This content originally appeared on DEV Community and was authored by frankfolabi
Now you have installed Terraform, configured your AWS account to use the CLI, and installed VS Code. What next? Let us get deploy our first webserver.
- On VS Code, create a directory to store your files with
mkdir tf-files
in the terminal - Next create a main.tf file with
touch main.tf
. You will write your configuration files here in Harshicorp Configuration Language.
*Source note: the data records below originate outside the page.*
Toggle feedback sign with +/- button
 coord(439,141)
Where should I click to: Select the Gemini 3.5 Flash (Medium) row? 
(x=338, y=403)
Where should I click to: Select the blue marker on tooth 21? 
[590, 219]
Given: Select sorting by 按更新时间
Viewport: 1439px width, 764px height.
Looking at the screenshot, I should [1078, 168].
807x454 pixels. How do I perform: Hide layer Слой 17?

- Here is the block of code that you can add in your
main.tf
file
Provider Block
This shows that the provider is AWS and the region to be used is us-east-2
provider "aws" {
region = "us-east-2"
}
Resource block
The resource block is used to define the resource Terraform would create. One interesting part is that Terraform would try to figure out which order to create these resources. In this resource block, we define the following:
- Amazon Machine Image (AMI)
- Instance type
- Security group id
- User data script
- Tag
resource "aws_instance" "webserver" {
ami = "ami-0fb653ca2d3203ac1"
instance_type = "t2.micro"
vpc_security_group_ids = [aws_security_group.instance.id]
user_data = <<-EOF
#!/bin/bash
echo "Hello, World. Welcome to the use of Terraform in deploying infrastructure" > index.html
nohup busybox httpd -f -p 8080 &
EOF
user_data_replace_on_change = true
tags = {
Name = "tf-webserver"
}
}
This other resource block declares the security group to allow traffic from port 8080 from any IPv4 address
resource "aws_security_group" "instance" {
name = "tf-sg"
ingress {
from_port = 8080
to_port = 8080
protocol = "tcp"
cidr_blocks = ["0.0.0.0/0"]
}
}
We can now save our main.tf
file. Next, let us now deploy the webserver. First, we need to download the required provider plugins. Run terraform init
You may wonder, what are the provider plugin? These are executable binaries that the Terraform Core install on our laptop uses to communicate with the APIs of the cloud provider that has the resources we need. Notice that the screenshot uses the expression "Reusing previous version of . . ." This happens when you are running the terraform init
command after the first time.
As a quick check to see if our file follows the right syntax, run terraform validate
What would our infrastructure look like? You can now run terraform plan
This information contains what resources would be created on the AWS. Now, let us proceed to deploy these resources. Run terraform apply
. A confirmation will pop-up to ensure you really want to deploy these resources. The only acceptable answer to proceed is yes
So quick! You now have a webserver online. Did you notice how long it took to get the EC2 instance ready? 14 seconds. That's amazing!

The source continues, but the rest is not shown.